Ein Sommer aus Stahl

„Ein Sommer aus Stahl“ von Silvia Avallone

„Die Brünette und die Blonde. Sie beide, immer und nur sie beide.“ Im Sommer vergeht kein Tag, an dem sie sich nicht sehen. Anna und Francesca. Die dreizehnjährigen Mädchen sind beste Freundinnen und haben einen gemeinsamen Traum: Elba.
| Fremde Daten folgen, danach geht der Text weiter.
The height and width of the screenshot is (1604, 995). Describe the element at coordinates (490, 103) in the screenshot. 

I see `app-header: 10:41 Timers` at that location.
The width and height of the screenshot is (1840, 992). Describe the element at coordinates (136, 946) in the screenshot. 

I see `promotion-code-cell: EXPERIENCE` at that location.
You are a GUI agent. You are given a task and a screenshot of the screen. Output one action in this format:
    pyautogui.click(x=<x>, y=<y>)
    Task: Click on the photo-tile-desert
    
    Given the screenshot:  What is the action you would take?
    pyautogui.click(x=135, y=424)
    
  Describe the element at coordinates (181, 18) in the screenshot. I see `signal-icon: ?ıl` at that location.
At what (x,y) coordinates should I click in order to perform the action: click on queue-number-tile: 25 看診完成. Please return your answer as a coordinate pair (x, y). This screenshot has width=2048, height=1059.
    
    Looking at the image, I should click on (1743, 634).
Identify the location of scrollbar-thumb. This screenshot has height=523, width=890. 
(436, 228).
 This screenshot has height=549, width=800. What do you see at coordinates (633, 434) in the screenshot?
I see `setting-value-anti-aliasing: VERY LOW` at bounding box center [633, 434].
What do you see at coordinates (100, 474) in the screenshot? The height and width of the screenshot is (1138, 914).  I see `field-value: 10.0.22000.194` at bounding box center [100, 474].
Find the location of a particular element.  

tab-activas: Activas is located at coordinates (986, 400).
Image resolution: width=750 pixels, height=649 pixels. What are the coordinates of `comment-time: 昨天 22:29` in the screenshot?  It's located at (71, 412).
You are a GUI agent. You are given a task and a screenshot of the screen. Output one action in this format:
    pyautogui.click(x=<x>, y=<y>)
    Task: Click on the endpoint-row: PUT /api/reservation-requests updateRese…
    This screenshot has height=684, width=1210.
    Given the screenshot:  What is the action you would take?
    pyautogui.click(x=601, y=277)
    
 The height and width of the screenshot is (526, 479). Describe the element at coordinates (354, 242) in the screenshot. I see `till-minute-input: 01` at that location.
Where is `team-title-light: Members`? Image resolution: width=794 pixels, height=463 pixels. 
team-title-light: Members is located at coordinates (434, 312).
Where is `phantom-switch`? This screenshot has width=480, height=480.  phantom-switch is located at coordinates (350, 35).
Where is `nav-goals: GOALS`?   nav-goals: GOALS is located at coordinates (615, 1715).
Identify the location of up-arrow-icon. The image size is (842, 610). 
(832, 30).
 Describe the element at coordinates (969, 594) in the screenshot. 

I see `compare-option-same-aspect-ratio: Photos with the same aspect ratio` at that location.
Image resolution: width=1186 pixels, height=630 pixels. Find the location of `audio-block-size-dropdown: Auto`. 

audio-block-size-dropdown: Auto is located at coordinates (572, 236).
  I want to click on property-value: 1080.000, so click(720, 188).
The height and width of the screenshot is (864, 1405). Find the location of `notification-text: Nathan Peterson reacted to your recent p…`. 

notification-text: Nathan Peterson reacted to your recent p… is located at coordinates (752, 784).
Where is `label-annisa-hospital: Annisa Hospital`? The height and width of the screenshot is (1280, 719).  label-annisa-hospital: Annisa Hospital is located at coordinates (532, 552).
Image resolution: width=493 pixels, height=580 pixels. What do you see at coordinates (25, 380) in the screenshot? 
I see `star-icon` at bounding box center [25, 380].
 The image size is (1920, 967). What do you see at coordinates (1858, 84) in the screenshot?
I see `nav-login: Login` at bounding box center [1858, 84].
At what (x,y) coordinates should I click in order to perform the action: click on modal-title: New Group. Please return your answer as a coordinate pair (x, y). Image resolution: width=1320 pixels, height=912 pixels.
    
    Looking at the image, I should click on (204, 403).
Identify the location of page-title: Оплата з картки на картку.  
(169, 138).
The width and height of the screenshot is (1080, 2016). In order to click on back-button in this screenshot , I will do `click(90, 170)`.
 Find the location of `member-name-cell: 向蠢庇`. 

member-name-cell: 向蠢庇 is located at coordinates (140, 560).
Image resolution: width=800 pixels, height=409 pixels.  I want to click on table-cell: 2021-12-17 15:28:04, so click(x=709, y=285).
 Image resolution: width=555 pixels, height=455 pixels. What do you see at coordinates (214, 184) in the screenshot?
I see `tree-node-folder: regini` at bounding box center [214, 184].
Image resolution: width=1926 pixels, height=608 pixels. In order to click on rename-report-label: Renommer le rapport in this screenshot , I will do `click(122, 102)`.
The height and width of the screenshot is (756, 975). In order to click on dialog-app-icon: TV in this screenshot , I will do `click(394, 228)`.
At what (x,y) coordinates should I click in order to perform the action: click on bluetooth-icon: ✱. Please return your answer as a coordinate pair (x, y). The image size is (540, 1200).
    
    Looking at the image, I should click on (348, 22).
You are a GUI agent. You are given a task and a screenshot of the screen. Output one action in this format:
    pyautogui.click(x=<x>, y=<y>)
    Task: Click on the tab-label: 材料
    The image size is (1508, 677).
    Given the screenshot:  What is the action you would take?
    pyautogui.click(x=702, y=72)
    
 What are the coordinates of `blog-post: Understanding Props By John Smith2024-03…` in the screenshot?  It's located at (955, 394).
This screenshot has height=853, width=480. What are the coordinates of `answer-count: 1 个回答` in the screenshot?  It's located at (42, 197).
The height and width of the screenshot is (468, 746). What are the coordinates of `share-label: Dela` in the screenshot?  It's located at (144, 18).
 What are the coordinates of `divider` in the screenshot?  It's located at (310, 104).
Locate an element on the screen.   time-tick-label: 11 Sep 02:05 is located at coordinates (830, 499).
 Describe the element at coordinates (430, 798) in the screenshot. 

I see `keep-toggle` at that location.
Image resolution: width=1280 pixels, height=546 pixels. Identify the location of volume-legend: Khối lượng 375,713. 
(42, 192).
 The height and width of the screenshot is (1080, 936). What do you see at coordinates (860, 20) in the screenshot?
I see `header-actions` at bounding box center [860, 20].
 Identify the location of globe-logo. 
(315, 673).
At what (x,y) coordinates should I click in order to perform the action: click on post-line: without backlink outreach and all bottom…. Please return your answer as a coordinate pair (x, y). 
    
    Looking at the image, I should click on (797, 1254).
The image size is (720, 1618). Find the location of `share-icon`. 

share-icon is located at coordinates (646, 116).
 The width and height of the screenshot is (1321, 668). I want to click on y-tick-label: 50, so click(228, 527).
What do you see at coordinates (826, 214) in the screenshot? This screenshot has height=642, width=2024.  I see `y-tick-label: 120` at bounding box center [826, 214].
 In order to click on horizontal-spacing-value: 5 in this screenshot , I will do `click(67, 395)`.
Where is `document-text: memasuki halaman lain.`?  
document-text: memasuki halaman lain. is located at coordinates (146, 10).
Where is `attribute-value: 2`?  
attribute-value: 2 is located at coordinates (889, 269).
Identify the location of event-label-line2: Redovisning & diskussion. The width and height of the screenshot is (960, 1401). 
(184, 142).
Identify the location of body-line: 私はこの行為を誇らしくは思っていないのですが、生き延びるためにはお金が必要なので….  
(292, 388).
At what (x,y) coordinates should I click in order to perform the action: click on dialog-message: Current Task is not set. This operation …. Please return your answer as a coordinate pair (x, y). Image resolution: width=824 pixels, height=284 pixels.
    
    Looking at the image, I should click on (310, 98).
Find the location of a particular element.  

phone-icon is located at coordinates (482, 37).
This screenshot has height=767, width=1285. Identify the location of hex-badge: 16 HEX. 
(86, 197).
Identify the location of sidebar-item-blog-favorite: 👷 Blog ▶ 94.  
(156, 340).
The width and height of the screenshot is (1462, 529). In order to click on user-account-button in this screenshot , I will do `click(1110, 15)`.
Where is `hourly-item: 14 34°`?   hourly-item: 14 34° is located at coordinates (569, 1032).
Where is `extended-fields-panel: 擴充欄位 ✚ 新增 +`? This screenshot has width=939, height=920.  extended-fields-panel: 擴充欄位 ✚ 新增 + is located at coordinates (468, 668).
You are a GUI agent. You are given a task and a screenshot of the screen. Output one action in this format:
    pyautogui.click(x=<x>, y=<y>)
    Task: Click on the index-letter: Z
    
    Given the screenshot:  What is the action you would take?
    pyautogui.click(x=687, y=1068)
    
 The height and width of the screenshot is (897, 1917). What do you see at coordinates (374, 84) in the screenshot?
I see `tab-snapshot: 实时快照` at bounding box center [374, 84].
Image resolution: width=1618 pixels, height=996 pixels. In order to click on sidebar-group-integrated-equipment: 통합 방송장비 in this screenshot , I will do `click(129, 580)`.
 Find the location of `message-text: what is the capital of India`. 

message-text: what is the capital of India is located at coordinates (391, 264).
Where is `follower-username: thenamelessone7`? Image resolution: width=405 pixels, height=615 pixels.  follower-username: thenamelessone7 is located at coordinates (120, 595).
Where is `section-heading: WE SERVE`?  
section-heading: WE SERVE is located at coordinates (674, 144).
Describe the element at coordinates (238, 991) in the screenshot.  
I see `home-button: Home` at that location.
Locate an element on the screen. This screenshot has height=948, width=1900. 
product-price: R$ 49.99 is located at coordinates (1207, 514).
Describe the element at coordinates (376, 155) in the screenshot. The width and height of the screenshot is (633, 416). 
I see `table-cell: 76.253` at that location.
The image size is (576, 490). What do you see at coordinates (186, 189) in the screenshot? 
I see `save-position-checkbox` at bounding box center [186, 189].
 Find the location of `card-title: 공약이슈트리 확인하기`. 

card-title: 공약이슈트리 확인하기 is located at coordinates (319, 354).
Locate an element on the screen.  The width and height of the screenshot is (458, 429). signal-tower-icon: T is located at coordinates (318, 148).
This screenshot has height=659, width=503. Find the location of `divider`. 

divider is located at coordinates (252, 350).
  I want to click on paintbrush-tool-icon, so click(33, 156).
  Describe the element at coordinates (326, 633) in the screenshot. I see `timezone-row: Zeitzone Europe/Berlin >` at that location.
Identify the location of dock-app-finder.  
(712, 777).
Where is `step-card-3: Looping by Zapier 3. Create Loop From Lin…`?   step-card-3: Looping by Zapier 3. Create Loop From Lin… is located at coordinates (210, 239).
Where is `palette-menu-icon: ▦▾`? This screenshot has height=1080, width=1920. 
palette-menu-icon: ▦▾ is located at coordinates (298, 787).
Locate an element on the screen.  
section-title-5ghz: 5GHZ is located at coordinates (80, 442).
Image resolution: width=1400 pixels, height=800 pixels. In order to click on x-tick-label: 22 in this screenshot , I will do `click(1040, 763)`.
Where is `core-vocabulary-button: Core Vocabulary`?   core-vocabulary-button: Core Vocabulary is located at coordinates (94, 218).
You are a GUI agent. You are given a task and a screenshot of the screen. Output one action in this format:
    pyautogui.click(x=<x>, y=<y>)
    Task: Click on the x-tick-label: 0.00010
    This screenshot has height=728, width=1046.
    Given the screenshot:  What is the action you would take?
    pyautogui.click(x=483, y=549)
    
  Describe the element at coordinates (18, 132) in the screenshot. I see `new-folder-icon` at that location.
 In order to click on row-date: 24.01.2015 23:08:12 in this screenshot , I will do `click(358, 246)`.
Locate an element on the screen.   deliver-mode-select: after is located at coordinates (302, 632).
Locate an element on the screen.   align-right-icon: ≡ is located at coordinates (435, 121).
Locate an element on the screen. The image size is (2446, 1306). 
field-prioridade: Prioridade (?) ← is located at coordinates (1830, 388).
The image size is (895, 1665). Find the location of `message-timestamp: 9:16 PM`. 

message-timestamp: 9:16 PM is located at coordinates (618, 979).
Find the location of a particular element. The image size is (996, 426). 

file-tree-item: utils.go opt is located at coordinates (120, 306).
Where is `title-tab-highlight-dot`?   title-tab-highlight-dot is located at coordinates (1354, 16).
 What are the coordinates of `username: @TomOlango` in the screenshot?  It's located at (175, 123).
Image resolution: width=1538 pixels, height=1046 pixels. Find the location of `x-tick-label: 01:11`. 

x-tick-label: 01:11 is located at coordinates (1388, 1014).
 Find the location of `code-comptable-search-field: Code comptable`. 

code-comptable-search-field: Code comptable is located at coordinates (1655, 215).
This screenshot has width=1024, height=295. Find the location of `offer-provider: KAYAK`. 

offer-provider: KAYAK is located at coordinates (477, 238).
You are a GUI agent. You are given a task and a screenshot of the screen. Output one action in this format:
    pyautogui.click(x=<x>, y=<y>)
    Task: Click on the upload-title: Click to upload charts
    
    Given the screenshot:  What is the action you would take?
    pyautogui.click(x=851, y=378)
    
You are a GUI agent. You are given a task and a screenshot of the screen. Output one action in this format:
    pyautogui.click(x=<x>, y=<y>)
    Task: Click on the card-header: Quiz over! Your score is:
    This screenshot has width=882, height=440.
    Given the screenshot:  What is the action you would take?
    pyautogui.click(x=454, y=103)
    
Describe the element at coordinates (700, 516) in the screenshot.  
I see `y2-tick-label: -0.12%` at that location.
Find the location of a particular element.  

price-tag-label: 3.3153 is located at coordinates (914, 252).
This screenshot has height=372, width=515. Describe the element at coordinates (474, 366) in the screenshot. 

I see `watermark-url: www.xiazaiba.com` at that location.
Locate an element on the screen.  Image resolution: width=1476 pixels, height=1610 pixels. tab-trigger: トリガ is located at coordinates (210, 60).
Wenn man von Piombino, einer kleinen Hafenstadt in der italienischen Provinz Livorno, über das Meer blickt, kann man sie klar und deutlich erkennen, die Insel auf der die Reichen und Schönen leben. Die Menschen, die es geschafft haben, die in ihrem Leben etwas erreicht haben und nicht mehr Tag für Tag in alten Fabriken schuften müssen. Anna und Francesca sind die Hauptfiguren in Silvia Avallones Roman „Ein Sommer aus Stahl“. Ihr Zuhause ist ein bröckeliges Hochhaus in der Via Stalingrado – dem Arbeiterviertel von Piombino.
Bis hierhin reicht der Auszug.